Editing for Health and Fitness

The following commentary does not necessarily reflect the views of AgWeb or Farm Journal. The opinions expressed below are the author's own.

Gene editing shows considerable potential for improving animal health and welfare and food safety while reducing dependence on antimicrobials and other treatments for livestock diseases. The industry must, however, engage and educate consumers to avoid misconceptions and backlash against a relatively new and difficult-to-understand technology.

While research remains in its early stages, scientists already have announced significant breakthroughs in applying gene editing to livestock breeding. Recently, researchers at the University of Missouri, in collaboration with Kansas State University and genetics company Genus plc, announced they used gene-editing technology to produce a litter of pigs with genetic resistance to Transmissible Gastroenteritis Virus (TGEV). The virus commonly infects the intestines of young pigs, causing almost 100 percent mortality.

Previous research identified an enzyme known as ANPEP that likely serves as a receptor for the TGEV virus, and the researchers used gene editing to create a “null” version of the gene that regulates ANPEP production. This resulted in a litter of pigs that did not become infected when challenged with the TGEV virus.

Back in 2015, some of the same group of researchers identified a protein designated CD163, which apparently plays a role in activating the Porcine Reproductive and Respiratory Syndrome (PRRS) virus in pigs. PRRS, for which there is no effective vaccine, costs North American farmers more than $660 million annually according to research reports. Similar to the more recent study, the researchers edited the gene that regulates production of the CD163 protein, and produced a litter of pigs that demonstrated resistance to the PRRS virus.

While research continues, Genus, plc is working toward commercialization of the gene-editing techniques for disease resistance in pigs.

We know from past experience that consumers, and thus food companies, tend to resist complex technologies when applied to food production, as demonstrated by the preponderance of “GMO-Free” label claims on food products. Consumers here and internationally remain skeptical about genetic engineering in plants and animals, in spite of a lack of evidence showing any threat to human or animal health.

Gene editing, however, differs from the genetic engineering methods used to produce “GMO” plants or animals. While genetic engineering typically uses genetic material from other species to introduce novel and beneficial traits to an organism, gene editing works with the organism’s existing, natural genome. The technology essentially turns on or turns off the function of specific genes to influence a selected trait.

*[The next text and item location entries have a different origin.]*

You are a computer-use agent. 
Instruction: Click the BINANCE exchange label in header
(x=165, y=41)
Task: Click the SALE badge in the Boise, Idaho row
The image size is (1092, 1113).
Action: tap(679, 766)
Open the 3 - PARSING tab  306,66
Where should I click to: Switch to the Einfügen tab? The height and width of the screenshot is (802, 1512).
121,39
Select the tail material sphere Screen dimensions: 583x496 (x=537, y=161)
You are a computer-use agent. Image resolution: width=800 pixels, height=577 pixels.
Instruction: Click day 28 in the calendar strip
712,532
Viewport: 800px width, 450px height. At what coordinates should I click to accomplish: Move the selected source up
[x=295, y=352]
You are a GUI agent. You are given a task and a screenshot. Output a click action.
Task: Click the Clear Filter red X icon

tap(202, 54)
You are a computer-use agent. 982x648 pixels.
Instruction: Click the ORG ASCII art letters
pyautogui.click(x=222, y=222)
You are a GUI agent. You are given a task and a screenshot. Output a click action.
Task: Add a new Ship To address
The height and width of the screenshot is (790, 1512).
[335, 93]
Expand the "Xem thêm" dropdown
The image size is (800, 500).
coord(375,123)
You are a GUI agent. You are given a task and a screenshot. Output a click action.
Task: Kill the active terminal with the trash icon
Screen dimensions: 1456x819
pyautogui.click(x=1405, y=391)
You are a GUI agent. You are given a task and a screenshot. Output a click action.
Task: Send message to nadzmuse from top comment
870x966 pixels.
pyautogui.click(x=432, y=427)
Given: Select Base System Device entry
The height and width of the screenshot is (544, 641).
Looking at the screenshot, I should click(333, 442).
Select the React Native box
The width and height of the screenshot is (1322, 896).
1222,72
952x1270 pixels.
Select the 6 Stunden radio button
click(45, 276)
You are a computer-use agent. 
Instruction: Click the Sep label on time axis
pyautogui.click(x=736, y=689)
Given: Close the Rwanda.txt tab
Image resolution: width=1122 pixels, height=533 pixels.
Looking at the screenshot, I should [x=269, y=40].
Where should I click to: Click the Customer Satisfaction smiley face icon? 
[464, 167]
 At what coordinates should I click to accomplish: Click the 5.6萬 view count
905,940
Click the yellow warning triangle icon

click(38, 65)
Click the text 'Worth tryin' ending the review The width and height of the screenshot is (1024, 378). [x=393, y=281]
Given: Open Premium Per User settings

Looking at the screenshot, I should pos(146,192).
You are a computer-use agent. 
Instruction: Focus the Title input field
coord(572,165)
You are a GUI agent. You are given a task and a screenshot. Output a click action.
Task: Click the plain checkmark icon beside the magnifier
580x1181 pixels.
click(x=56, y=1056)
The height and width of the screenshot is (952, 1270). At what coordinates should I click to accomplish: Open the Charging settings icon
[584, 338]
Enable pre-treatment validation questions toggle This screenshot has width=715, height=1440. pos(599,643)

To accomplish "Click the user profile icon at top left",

In essence, the technology achieves the same goals as conventional selection-based plant or animal breeding, but instead of taking years and multiple generations of crossing and back-crossing, scientists can potentially achieve their genetic goal in a single generation.

It’s a biological shortcut. A cow or pig with genetic resistance to disease acquired through gene editing is all cow or all pig, with DNA borrowed from neither fish nor fowl, nor plant nor insect.

Within the new frontiers of biology, scientists are exploring multiple technologies for genetic progress, such as using genomic data as a tool to augment conventional breeding systems. Gene editing is another tool, potentially an extremely powerful tool, for accelerating propagation of desirable traits in crops and food animals.

The agricultural community needs though, to get ahead of the issue and preempt any backlash from anti-technology activists or consumers. They’ll need reassurance that scientists and regulatory agencies have verified the safety of gene editing in food production, along with documentation of the benefits.

Submitted by Brent Woodward on Fri, 10/19/2018 - 10:19

Nice article John. You summarized well the potential power of gene editing as the next major wave to influence genetic improvement following genomics, and the importance of helping the general public understand it is a way to speed up what producers can do through selective breeding that would take years, resulting in better health for the animals sooner rather than later, for example, and ultimately provide the same or better high-quality protein products consumers want and enjoy.